Search code examples
stringbashgnu-coreutilsacronym

How to grep a string in bash with letters out of order?


I have a task to do which is to find some strings (acronyms) that repeat in some specific text file.

Here follows a sample:

...
the
the
het
het
het
teh
teh
teh
teh
...

In the first step, I can count how many times each one of that appears with this command:

cat text_file.txt | sort | uniq -c | sort -gr

And the output is something like this:

2 the
3 het
4 teh

But I need also to "count/sum" these three outputs because they are using the same three characters but in a different order.

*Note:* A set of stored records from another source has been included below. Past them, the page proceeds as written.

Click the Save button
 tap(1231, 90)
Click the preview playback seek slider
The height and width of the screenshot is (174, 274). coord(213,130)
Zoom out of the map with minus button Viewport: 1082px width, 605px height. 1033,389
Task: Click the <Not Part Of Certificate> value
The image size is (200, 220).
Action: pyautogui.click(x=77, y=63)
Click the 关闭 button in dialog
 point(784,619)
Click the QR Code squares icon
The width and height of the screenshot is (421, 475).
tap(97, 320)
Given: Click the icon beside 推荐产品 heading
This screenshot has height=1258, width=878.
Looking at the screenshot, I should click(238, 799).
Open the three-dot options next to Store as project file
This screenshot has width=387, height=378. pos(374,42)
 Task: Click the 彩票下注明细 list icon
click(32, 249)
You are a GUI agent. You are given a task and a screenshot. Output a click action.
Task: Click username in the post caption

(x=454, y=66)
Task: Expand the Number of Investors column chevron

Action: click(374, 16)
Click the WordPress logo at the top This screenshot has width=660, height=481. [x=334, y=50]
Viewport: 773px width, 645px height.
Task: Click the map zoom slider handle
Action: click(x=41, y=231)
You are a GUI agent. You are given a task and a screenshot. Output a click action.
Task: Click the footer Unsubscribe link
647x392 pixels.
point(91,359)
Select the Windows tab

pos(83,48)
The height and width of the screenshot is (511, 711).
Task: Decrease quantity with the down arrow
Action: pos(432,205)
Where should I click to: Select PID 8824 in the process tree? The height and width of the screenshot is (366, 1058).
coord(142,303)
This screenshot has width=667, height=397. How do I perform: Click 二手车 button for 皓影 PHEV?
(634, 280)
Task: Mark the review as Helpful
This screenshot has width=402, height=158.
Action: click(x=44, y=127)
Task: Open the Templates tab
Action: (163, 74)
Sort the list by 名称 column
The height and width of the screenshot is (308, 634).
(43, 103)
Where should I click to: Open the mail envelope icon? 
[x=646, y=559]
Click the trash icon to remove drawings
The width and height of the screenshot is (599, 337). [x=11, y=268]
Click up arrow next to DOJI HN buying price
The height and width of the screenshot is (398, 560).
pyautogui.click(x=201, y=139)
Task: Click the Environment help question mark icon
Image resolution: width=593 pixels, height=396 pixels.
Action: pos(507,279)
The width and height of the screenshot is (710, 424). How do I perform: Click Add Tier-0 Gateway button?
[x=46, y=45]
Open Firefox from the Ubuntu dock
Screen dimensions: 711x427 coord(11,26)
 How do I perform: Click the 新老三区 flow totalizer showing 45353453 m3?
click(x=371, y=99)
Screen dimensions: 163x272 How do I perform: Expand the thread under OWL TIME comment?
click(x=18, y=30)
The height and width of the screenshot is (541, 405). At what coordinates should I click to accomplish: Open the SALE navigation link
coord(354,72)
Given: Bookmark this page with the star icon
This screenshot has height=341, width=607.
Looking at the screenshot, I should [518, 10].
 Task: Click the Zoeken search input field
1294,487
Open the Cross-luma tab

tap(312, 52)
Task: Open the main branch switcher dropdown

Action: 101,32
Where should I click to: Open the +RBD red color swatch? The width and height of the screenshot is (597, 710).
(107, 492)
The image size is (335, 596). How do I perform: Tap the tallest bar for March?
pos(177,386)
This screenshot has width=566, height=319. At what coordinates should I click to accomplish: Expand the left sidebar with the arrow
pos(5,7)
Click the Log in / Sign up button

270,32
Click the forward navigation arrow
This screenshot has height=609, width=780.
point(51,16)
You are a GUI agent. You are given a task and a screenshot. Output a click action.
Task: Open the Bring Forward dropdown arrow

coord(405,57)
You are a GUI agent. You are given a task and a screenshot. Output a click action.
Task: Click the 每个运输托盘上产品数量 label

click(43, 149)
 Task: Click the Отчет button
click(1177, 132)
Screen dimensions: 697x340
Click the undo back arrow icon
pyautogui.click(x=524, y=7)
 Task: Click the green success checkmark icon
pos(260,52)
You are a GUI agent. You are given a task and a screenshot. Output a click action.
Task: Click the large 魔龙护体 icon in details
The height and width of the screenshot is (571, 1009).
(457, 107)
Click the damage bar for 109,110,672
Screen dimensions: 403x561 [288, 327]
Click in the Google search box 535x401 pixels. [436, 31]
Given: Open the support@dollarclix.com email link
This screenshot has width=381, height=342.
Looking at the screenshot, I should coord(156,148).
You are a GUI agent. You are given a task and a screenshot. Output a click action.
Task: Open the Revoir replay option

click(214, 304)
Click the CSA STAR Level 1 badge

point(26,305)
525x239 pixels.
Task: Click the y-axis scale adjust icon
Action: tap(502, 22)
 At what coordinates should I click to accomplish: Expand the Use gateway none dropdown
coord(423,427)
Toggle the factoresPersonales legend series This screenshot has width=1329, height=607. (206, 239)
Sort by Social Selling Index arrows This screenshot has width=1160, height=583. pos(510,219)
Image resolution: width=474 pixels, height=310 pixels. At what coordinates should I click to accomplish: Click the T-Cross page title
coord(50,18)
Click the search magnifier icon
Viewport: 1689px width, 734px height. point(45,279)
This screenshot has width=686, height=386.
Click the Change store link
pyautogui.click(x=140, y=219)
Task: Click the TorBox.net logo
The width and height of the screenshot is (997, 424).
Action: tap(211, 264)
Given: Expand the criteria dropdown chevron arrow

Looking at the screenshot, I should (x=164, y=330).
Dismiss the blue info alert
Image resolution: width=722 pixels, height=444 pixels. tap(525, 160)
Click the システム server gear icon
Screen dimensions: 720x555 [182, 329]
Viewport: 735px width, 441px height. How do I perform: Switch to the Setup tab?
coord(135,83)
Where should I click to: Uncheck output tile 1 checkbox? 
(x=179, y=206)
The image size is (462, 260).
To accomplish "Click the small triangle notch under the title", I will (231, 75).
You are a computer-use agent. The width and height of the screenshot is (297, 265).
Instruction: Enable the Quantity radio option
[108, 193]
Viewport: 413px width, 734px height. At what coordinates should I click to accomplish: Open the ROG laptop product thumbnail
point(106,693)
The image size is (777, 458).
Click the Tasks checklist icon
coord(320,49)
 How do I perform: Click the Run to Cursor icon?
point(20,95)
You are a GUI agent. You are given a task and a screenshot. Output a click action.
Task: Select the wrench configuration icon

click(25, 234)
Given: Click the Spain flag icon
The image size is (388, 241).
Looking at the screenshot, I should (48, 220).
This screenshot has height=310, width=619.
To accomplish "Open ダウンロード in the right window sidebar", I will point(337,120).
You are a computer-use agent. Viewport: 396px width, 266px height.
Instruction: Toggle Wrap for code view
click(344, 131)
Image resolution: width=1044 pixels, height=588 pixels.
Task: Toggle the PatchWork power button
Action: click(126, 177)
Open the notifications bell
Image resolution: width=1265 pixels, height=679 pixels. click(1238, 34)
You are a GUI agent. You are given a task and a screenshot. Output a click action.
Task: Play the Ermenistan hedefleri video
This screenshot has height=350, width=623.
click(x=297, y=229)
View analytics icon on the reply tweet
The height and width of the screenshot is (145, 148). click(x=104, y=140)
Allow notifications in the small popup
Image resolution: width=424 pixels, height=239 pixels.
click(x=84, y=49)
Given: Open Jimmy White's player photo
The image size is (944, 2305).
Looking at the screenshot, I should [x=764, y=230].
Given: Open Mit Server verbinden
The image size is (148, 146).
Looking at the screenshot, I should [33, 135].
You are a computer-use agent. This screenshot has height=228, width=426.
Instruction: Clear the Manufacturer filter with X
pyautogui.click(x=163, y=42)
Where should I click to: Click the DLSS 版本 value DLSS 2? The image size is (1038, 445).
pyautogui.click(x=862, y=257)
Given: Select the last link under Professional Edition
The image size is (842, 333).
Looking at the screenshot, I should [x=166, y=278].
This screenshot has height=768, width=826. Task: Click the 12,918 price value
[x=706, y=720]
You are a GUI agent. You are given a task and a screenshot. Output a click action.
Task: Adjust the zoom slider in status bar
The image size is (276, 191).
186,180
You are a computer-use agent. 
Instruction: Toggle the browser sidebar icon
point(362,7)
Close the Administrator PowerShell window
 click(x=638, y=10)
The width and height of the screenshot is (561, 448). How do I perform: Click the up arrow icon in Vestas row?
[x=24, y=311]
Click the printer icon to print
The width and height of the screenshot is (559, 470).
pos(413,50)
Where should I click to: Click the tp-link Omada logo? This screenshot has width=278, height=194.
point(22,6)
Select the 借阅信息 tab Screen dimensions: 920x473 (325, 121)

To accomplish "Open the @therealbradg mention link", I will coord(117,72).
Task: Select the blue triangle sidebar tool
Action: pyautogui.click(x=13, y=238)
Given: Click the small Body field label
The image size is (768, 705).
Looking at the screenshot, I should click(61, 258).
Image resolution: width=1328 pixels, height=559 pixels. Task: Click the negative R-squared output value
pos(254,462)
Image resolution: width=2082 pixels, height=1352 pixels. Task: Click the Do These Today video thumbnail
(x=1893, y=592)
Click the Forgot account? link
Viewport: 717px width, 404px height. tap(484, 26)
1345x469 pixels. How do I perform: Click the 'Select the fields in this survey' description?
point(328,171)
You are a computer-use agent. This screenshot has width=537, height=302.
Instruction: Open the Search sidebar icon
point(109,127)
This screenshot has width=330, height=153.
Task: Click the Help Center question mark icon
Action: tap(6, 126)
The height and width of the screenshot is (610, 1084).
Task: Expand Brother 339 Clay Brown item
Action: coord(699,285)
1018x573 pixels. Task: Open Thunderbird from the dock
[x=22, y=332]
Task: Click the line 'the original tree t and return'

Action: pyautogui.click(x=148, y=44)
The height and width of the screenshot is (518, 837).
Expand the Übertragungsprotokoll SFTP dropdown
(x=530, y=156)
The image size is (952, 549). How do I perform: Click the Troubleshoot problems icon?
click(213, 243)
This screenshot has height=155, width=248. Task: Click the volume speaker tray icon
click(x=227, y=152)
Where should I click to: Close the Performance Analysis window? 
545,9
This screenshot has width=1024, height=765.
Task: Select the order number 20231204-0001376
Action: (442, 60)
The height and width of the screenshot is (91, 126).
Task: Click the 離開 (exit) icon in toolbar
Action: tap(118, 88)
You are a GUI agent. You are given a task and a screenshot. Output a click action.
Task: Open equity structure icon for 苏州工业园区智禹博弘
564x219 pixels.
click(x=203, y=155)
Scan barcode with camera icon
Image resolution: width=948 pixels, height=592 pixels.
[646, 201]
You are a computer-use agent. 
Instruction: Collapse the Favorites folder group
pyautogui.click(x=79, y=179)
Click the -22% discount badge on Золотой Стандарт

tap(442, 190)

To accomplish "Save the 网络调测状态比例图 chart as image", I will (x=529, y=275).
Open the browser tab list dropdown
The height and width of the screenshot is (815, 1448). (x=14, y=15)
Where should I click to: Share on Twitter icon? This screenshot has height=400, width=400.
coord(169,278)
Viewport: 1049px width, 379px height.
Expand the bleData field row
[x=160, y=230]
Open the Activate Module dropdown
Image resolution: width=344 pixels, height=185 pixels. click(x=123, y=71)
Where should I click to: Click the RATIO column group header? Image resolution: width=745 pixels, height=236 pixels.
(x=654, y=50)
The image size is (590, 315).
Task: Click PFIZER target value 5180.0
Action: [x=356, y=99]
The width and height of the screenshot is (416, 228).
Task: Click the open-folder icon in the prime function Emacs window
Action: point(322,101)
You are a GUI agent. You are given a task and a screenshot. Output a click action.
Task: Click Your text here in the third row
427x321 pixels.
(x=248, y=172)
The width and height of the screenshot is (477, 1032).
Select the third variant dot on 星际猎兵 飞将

Can you guys please give me some help about this?


Solution

  • With GNU awk for splitting a string into chars given a null FS and sorted_in:

    $ cat tst.awk
    {
        split($0,chars,"")
        PROCINFO["sorted_in"] = "@val_str_asc"
        key = ""
        for (i in chars) {
            key = key chars[i]
        }
        cnt[key]++
    }
    END {
        PROCINFO["sorted_in"] = "@ind_str_asc"
        for (key in cnt) {
            print key, cnt[key]
        }
    }
    
    $ cat file
    the
    het
    teh
    foobar
    fobar
    oofrab
    
    $ awk -f tst.awk file
    abfoor 2
    abfor 1
    eht 3